Japan will continue talking with North Korea to resolve the abductions, which he said will continue to be a major concern for Tokyo.
"We will negotiate. Without negotiating, this will not be resolved," Fukuda said, noting such talks will include working with the United States and three other countries in the six-party North-denuclearization talks — Russia, South Korea and China.
Fukuda made the comment in Tokyo a few hours before the Chinese Foreign Ministry said North Korea had presented its long-overdue nuclear declaration to China in line with an accord involving the six nations.

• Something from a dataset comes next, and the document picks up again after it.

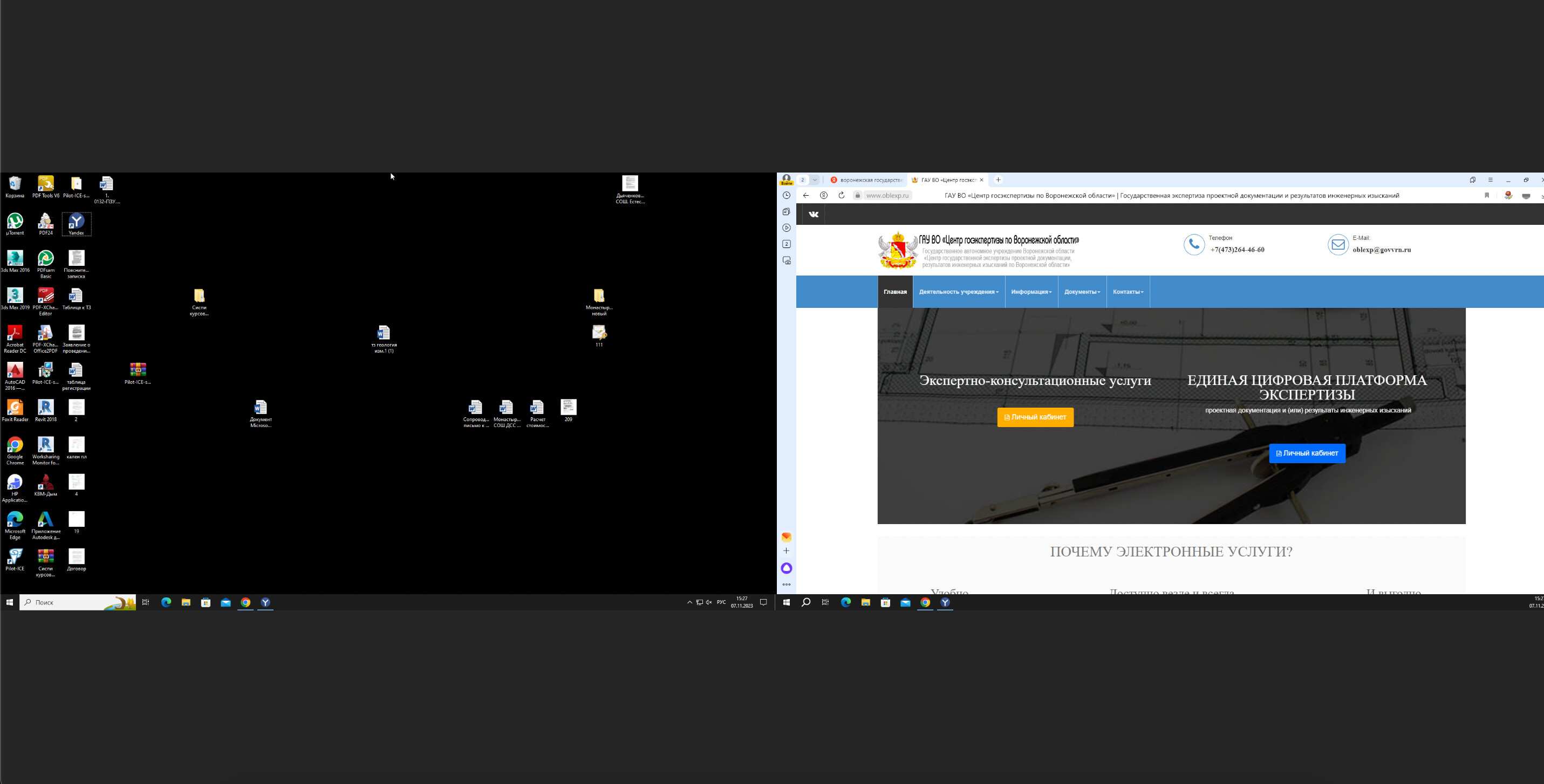Screen dimensions: 1544x784
Task: Click the orange Личный кабинет button
Action: click(x=1035, y=417)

Following the announcement, the U.S. said it will initiate procedures to delist North Korea as a state sponsor of terrorism.
Fukuda said Japan will carefully review the contents of North Korea's declaration.
Chief Cabinet Secretary Nobutaka Machimura said separately that Pyongyang's declaration of its nuclear programs was an important step toward the final goal of the six-party talks, which is to denuclearize North Korea, the sixth member of the talks.
There is concern that Japan will lose leverage with the North over the abductions once the U.S. removes Pyongyang from its terrorism-sponsor list. Fukuda said he did not think this would be the case.
On Wednesday evening, U.S. President George W. Bush and Fukuda chatted over the phone and confirmed that Tokyo and Washington will continue to be in close contact to resolve both the nuclear and abduction issues, according to Japanese officials.
The North's declaration submitted to China made no mention of its atomic weapons, a key bone of contention.
Relatives of Japanese abducted to North Korea expressed frustration with the government Thursday and said it didn't take a firm enough stand with the United States on retaining Pyongyang on its blacklist of terrorism sponsors.
"The U.S. designation (of North Korea on the list) has been the biggest leverage of all the measures for resolving the abduction issue," said Shigeo Iizuka, 70, chairman of the Japanese Association of the Families of Victims Kidnapped by North Korea.